O pagamento da contribuição previdenciária depois da aposentadoria é considerado uma injustiça para com os servidores públicos, que já buscaram, de várias maneiras, extinguir a obrigação. O Movimento dos Servidores Públicos Aposentados e Pensionistas – Mosap, atualmente, tem uma questão na Organização dos Estados Americanos – OEA, em andamento.
Leonardo Rolim não defendeu a extinção do pagamento da contribuição previdenciária, mas um ajuste nas regras, que atingiria principalmente os servidores que ingressaram no serviço público depois de 2003. O deputado Amauri Teixeira (PT/BA) aconselhou os servidores a se mobilizarem com empenho para aprovar a medida, caso contrário, não lograrão êxito.
Os representantes do Sinait Airton Lopes (ES), Elaine Cristina Ferreira (MS), João Batista Santos (SE), Maria do Socorro Araújo (PI) e Roberto Vereza (ES) acompanharam a audiência pública.
Veja matéria da Agência Câmara:
17-5-2012 – Agência Câmara
Contribuição de inativos pode ser revista, diz secretário da Previdência
O secretário de Políticas de Previdência Social, Leonardo José Rolim, disse nesta quinta-feira aos deputados da Comissão de Seguridade Social e Família que é possível discutir ajustes na regra que criou a contribuição previdenciária dos servidores públicos inativos.
Rolim participou de audiência pública sobre a Proposta de Emenda à Constituição (PEC) 555/06, que acaba com a contribuição previdenciária de 11% sobre os benefícios dos servidores públicos inativos que excedem o teto do INSS de R$ 3.916,00. Pelo substitutivo aprovado em comissão especial, a contribuição teria um desconto de 20 pontos percentuais ao ano a partir dos 61 anos de idade até ser zerada aos 65 anos.
A contribuição dos inativos foi defendida pelo secretário. Segundo ele, a intenção é compensar o fato de que muitos servidores contribuíram pouco com a previdência pública ou aproveitaram o tempo como celetistas para receber proventos integrais na aposentadoria.
Injustiças
No entanto, disse, quem obteve seu primeiro emprego no serviço público após a reforma, em 2003, vai contribuir a vida toda com 11% e ainda assim será descontado na aposentadoria, o que, para ele, é injusto. “Não concordamos com a mera extinção da contribuição, mas entendemos que é viável um debate sobre a questão. A contribuição é justa e necessária, porém eu entendo que cria algumas injustiças e leva algumas pessoas a contribuir de fato muito mais tempo do que seria necessário para pagar os seus benefícios”, argumentou.

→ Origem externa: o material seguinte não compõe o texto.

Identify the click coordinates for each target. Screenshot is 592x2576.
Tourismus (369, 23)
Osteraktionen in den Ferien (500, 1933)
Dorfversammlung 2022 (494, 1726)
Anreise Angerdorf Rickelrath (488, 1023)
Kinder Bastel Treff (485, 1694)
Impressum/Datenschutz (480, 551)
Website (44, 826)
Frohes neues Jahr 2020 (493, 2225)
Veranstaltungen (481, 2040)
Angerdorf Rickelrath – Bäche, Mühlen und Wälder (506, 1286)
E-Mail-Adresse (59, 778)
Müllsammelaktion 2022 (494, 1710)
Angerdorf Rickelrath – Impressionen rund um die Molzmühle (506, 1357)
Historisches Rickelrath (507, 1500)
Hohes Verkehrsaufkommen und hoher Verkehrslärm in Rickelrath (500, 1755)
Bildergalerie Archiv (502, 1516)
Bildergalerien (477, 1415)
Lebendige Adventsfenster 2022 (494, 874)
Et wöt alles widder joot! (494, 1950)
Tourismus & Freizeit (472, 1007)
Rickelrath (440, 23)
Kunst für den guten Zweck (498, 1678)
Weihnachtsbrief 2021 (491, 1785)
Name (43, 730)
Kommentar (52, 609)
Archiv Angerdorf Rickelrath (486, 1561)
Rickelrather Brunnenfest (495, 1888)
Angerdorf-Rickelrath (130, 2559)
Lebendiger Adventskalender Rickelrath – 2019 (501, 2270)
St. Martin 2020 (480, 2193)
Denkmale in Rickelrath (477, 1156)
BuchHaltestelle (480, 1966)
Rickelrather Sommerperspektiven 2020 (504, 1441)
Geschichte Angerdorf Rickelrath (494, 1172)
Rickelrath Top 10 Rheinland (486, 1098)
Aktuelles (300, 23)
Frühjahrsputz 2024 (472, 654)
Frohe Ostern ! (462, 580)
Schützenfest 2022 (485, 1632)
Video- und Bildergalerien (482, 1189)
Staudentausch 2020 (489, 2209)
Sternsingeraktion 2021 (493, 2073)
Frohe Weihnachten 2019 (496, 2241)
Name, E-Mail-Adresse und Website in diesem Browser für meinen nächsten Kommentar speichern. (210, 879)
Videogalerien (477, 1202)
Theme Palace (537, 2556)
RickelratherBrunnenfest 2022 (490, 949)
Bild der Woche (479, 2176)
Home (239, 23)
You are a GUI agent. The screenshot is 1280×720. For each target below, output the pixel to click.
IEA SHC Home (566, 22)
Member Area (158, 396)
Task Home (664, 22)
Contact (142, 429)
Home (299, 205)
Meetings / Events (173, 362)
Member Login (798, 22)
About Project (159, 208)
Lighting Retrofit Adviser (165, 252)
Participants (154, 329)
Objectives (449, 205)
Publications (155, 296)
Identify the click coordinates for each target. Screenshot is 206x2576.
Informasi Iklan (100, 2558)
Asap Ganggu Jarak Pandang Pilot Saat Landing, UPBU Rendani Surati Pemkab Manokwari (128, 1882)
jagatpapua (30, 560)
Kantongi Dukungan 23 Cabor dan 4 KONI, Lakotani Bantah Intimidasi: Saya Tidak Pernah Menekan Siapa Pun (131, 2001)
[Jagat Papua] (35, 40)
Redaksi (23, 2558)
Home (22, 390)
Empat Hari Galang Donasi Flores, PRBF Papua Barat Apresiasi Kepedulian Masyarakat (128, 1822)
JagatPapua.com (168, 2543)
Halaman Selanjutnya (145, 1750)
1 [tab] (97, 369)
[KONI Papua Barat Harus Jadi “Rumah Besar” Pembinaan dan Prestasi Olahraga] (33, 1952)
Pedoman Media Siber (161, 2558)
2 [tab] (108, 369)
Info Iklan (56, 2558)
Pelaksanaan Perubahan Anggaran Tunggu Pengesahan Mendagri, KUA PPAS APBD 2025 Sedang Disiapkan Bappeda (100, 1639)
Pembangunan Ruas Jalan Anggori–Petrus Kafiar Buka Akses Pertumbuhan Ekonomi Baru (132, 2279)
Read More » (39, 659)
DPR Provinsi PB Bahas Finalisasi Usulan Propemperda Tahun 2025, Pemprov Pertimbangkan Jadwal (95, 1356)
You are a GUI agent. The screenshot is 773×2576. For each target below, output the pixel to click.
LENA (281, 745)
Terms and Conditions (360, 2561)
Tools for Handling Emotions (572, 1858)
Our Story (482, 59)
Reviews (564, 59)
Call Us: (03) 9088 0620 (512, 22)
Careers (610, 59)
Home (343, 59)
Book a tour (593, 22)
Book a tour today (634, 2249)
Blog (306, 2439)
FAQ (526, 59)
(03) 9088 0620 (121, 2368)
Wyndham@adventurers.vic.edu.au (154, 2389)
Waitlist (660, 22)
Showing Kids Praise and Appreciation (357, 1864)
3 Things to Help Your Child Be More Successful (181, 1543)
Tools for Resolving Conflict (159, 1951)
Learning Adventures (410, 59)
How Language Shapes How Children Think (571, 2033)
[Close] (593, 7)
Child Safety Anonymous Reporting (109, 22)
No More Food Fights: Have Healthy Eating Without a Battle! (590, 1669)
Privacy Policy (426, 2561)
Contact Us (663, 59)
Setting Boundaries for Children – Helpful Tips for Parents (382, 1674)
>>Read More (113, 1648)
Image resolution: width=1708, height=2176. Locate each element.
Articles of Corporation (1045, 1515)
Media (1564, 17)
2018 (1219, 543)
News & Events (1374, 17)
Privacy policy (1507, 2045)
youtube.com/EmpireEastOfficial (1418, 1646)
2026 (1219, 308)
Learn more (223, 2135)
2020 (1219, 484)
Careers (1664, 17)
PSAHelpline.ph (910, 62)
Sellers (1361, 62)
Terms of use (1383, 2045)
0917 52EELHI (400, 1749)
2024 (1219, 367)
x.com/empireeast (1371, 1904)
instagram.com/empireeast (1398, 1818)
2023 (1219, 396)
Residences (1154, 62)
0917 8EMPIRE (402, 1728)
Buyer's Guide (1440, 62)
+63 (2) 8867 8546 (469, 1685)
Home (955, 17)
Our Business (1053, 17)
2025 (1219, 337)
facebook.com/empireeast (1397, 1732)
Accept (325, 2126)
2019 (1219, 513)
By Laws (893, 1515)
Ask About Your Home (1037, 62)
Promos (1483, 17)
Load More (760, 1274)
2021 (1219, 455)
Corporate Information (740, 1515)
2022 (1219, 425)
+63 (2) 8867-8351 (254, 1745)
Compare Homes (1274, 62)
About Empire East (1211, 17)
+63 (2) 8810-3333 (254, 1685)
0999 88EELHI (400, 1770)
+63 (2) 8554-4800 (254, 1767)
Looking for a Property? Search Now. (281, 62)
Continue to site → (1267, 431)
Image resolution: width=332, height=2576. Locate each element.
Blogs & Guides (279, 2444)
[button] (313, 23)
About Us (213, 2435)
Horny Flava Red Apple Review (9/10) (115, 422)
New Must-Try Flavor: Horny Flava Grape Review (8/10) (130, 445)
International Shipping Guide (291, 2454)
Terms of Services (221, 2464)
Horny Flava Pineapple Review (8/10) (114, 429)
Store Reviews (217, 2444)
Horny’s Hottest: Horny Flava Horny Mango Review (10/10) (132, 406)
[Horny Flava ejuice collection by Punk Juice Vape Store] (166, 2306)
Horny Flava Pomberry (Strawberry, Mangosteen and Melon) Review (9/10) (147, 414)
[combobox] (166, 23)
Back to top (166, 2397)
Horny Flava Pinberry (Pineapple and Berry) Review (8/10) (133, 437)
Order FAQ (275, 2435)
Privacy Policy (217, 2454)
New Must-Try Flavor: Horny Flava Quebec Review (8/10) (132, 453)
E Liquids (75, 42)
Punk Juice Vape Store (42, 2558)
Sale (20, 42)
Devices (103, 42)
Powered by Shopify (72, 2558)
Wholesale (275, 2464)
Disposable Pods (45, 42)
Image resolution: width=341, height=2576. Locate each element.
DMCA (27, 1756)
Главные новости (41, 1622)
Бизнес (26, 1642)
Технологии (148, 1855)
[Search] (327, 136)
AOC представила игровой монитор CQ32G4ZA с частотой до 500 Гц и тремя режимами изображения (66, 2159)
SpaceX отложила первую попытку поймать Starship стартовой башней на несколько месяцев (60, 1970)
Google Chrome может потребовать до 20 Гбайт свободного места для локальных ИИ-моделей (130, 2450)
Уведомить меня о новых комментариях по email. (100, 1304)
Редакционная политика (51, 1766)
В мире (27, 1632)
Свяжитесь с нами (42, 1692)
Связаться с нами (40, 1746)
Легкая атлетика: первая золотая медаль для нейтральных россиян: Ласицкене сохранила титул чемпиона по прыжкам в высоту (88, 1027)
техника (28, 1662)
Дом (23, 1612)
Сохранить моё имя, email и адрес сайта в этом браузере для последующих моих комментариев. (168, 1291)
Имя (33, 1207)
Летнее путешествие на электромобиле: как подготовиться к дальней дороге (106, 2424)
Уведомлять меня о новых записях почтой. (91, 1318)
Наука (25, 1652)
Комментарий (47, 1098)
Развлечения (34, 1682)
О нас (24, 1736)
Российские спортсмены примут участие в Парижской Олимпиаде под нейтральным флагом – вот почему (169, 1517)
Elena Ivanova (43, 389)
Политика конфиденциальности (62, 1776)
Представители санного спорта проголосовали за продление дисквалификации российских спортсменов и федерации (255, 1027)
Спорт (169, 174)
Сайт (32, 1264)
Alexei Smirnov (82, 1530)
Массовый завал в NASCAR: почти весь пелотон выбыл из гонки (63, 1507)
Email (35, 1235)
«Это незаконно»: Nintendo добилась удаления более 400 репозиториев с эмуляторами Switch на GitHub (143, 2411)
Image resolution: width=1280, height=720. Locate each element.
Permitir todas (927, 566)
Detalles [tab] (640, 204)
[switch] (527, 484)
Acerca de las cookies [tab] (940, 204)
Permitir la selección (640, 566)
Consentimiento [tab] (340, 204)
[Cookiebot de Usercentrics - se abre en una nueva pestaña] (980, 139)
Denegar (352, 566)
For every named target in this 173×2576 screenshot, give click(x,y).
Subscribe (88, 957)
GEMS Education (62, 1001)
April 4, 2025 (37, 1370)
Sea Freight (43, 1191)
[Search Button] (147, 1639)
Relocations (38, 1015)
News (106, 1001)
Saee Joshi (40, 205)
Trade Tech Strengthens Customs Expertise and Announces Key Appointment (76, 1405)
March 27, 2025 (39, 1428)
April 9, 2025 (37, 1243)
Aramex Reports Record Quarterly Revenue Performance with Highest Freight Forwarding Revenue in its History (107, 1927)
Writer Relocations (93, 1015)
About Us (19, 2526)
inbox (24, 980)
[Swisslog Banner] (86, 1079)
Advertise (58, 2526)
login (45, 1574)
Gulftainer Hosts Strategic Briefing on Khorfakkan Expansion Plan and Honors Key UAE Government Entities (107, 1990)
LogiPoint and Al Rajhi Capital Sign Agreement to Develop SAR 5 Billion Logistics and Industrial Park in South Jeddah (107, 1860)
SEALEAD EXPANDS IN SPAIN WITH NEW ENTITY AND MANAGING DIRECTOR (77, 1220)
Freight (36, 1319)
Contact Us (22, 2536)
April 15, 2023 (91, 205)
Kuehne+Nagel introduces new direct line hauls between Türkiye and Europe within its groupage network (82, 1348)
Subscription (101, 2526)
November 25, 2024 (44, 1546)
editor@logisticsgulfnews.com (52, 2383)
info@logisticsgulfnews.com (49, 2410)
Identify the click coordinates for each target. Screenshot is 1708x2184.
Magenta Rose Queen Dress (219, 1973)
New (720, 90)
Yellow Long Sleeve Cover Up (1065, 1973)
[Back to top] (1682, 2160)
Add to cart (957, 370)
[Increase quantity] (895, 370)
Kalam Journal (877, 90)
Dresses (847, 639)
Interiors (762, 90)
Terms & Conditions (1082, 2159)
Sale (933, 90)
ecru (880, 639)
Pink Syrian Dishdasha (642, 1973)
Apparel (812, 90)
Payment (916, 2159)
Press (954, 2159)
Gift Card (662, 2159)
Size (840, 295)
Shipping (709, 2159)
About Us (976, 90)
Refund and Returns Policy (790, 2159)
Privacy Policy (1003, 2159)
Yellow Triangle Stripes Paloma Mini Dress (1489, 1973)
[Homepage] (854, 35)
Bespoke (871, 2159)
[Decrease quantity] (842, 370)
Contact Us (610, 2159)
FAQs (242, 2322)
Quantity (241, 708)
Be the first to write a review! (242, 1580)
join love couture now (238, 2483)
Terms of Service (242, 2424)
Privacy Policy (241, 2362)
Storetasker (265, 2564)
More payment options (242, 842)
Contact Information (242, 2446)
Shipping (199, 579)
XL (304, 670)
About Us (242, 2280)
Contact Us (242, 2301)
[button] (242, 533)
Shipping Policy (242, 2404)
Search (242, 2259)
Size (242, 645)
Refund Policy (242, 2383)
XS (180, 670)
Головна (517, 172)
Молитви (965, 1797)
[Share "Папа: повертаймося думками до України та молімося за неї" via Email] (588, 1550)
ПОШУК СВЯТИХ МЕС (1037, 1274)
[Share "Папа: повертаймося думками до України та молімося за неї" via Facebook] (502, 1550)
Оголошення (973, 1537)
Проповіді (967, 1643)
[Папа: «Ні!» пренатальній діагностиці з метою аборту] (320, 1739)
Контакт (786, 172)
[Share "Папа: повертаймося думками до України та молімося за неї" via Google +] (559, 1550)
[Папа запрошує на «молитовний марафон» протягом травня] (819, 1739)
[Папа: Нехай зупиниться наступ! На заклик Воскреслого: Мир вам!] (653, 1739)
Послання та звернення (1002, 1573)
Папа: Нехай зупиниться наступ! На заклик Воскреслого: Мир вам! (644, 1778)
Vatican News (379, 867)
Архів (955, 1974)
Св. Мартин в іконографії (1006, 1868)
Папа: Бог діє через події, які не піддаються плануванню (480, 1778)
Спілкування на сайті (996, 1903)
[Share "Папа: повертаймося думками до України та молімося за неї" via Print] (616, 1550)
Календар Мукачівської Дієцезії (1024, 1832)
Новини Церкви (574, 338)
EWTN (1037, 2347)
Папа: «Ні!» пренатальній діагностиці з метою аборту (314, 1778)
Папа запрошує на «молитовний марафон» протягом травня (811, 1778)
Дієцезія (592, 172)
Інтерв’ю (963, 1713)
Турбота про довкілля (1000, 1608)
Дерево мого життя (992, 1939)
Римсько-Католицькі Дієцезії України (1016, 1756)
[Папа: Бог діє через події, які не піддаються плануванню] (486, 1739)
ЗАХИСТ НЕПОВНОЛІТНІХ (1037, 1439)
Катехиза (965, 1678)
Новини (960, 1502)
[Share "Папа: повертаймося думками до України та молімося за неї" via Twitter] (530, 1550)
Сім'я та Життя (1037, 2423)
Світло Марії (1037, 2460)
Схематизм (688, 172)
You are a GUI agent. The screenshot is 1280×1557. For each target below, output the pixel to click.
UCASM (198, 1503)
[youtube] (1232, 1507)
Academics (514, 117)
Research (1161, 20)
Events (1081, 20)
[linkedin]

O déficit da previdência pública federal em 2011, segundo Rolim, foi de R$ 54 bilhões. Mas a Associação Nacional dos Auditores Fiscais da Receita Federal (Anfip) apura um superávit de R$ 77 bilhões, pois contabiliza todas as receitas e despesas da seguridade social.
Mobilização
O deputado Amauri Teixeira (PT-BA), que coordenou a audiência, disse que as entidades de aposentados têm que se mobilizar para pressionar os deputados a votar a PEC em Plenário. Ele lembrou a mobilização feita pelas redes sociais para a aprovação da PEC 270/08, que tratou da aposentadoria por invalidez do servidor público. “Usamos essa estratégia e a PEC 270 deslanchou e foi aprovada de maneira supreendentemente célere no ano passado”, lembrou.
Os representantes de entidades de servidores públicos disseram que o pagamento da contribuição previdenciária pelos inativos é uma bitributação. O presidente da Anfip, Álvaro Solón de França, disse que o Supremo Tribunal Federal teve que fazer um contorcionismo jurídico para declarar constitucional a contribuição previdenciária dos inativos.
Ele também lembrou que os militares não estão sujeitos à contribuição, “então os servidores civis teriam sido escolhidos para arcar com este ajuste fiscal”. Edson Guilherme Halbert, do Instituto dos Servidores Inativos, informou que a contribuição foi uma imposição do Fundo Monetário Internacional (FMI) e lembrou que hoje o País não deve mais nada ao FMI.